→ **The task**: All of the data must be retyped exactly, with nothing left out.

##### Task material

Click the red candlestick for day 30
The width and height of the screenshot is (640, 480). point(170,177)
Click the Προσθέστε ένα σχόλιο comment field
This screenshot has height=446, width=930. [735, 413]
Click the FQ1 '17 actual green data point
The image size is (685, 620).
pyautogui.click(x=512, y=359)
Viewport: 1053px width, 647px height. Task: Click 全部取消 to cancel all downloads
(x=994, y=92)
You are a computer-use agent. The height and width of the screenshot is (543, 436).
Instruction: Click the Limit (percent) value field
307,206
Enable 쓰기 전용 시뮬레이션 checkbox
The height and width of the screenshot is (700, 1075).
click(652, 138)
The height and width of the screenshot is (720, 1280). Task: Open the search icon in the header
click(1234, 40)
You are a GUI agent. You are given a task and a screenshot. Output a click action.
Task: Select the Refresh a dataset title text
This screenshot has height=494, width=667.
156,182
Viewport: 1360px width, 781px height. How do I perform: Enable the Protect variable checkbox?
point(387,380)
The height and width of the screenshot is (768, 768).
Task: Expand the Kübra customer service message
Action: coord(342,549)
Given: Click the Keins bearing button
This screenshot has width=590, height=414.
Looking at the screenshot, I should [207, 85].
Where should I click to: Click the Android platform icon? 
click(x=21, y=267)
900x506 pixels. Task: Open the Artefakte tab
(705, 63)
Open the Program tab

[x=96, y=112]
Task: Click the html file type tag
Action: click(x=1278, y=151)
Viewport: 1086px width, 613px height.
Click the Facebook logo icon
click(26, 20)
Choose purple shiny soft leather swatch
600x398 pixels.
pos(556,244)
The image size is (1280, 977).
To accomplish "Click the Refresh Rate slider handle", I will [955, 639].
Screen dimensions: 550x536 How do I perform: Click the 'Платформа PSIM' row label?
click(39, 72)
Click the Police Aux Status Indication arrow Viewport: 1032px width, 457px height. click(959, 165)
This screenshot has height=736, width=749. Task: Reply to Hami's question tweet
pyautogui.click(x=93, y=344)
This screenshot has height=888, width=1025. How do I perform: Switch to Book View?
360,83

##########

→ **Written reply**:
Click the red candlestick for day 30
The width and height of the screenshot is (640, 480). point(170,177)
Click the Προσθέστε ένα σχόλιο comment field
This screenshot has height=446, width=930. [735, 413]
Click the FQ1 '17 actual green data point
The image size is (685, 620).
pyautogui.click(x=512, y=359)
Viewport: 1053px width, 647px height. Task: Click 全部取消 to cancel all downloads
(x=994, y=92)
You are a computer-use agent. The height and width of the screenshot is (543, 436).
Instruction: Click the Limit (percent) value field
307,206
Enable 쓰기 전용 시뮬레이션 checkbox
The height and width of the screenshot is (700, 1075).
click(652, 138)
The height and width of the screenshot is (720, 1280). Task: Open the search icon in the header
click(1234, 40)
You are a GUI agent. You are given a task and a screenshot. Output a click action.
Task: Select the Refresh a dataset title text
This screenshot has height=494, width=667.
156,182
Viewport: 1360px width, 781px height. How do I perform: Enable the Protect variable checkbox?
point(387,380)
The height and width of the screenshot is (768, 768).
Task: Expand the Kübra customer service message
Action: coord(342,549)
Given: Click the Keins bearing button
This screenshot has width=590, height=414.
Looking at the screenshot, I should [207, 85].
Where should I click to: Click the Android platform icon? 
click(x=21, y=267)
900x506 pixels. Task: Open the Artefakte tab
(705, 63)
Open the Program tab

[x=96, y=112]
Task: Click the html file type tag
Action: click(x=1278, y=151)
Viewport: 1086px width, 613px height.
Click the Facebook logo icon
click(26, 20)
Choose purple shiny soft leather swatch
600x398 pixels.
pos(556,244)
The image size is (1280, 977).
To accomplish "Click the Refresh Rate slider handle", I will [955, 639].
Screen dimensions: 550x536 How do I perform: Click the 'Платформа PSIM' row label?
click(39, 72)
Click the Police Aux Status Indication arrow Viewport: 1032px width, 457px height. click(959, 165)
This screenshot has height=736, width=749. Task: Reply to Hami's question tweet
pyautogui.click(x=93, y=344)
This screenshot has height=888, width=1025. How do I perform: Switch to Book View?
360,83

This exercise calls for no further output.